Heard enough? My productivity was poor in comparison to what I expect from myself. I had concentrated on the work requirements itself during my initial job interview. Intellectual stimulation and salary were only two pieces in my job criteria puzzle. I had forgotten my other values. I also value beauty, aesthetics, art, and a neat, clean, physical space. The environment must support my values for me to experience my inspiration.
After this experience I invented the UNANNOUNCED WALKABOUT as a step in job search strategy. The unannounced walkabout is a visit to a potential place of employment, immediately before or right after your interview.
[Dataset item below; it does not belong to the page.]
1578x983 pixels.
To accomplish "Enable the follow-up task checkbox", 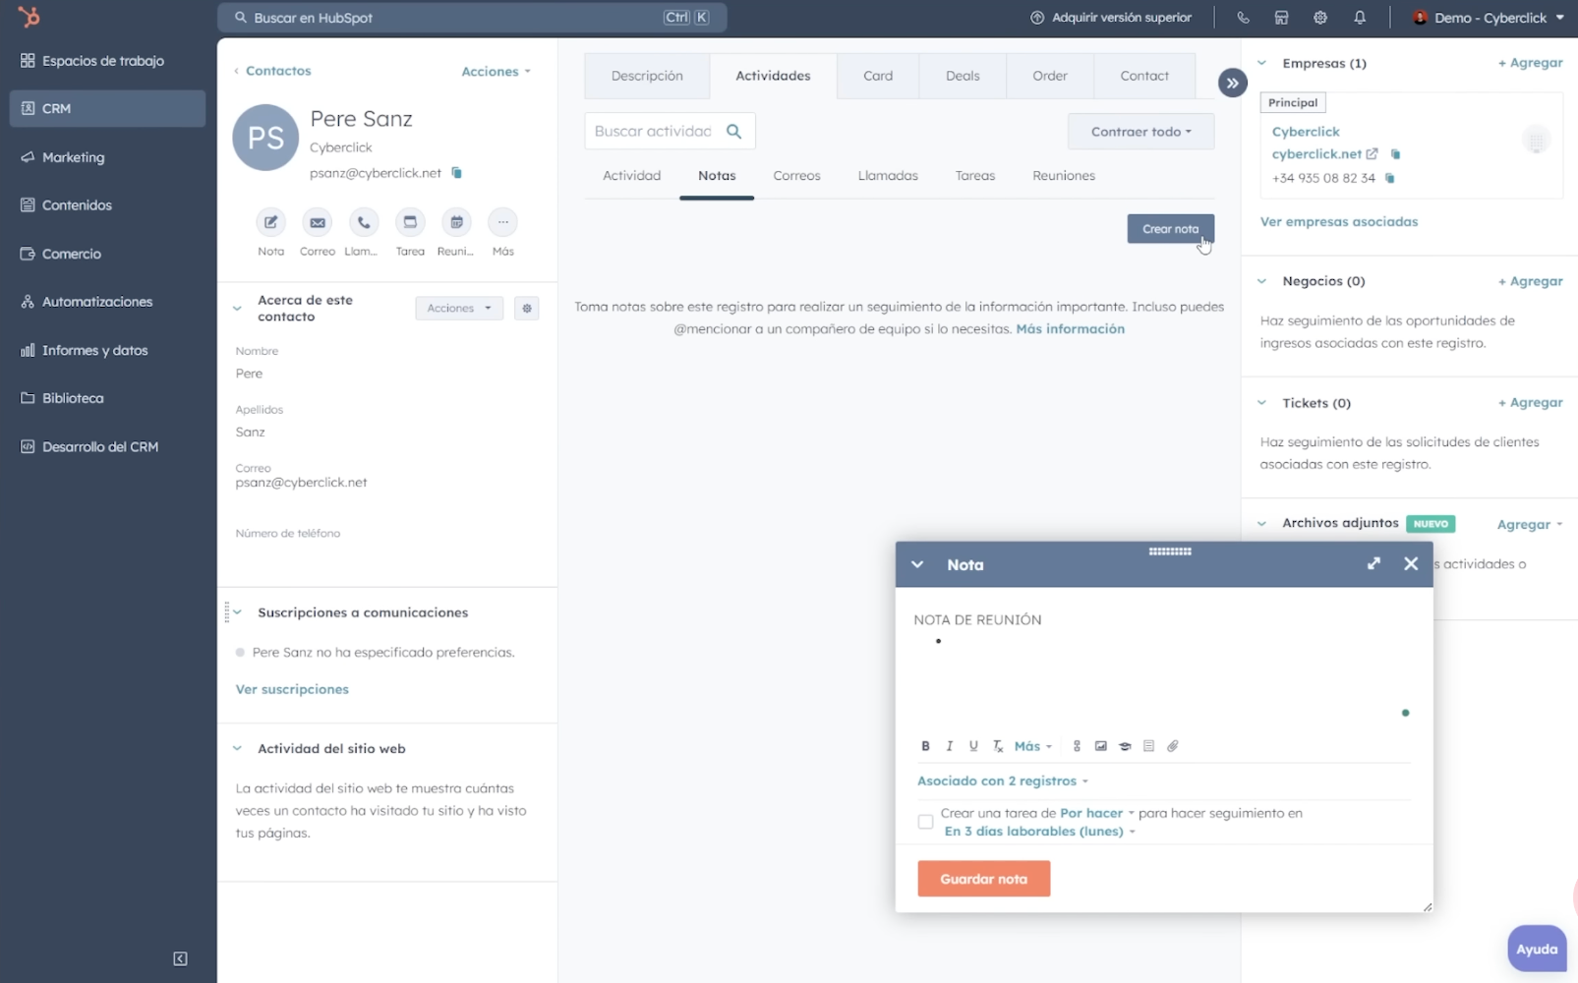I will [924, 821].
If you need a pretense, ask to use the restroom. This walkabout enables you to assess congruence between the company’s stated values and the company’s reality. During the walkabout, look for clues that tell you something about the company’s values. After the walkabout, determine synergy with your values.
My client Rick highly valued good working conditions, recognition and feedback, and creativity. During his unannounced walkabout, he noticed these clues: leading edge computers and equipment, framed employee awards on the walls, an employee of the month section in the company newsletter (the newsletter was easily available for all to see), and tasteful wall hangings. He pre-programmed his senses for clues that supported his values. He found a good match.
If you are able to access an annual report, you might read about the values explicitly stated in a mission statement or the President’s/CEO’s message. The ‘walkabout’ is still necessary to see if the values are actually present in the environment.
How do you know what your values are? Your values are beacons enabling you to make meaningful choices in any area of your life.
• Values come out of the choices you make over time. Acting once or twice in a particular way does not indicate a value. Values represent consistency of behavior in several circumstances.
• Observe your actions. Your stated beliefs may say one thing, your actions another. Your actions broadcast what you regard as significant.
• Values suggest something desirable.
• Each one of us maintains a unique profile of values.
• Values motivate, propel, energize, drive us to action.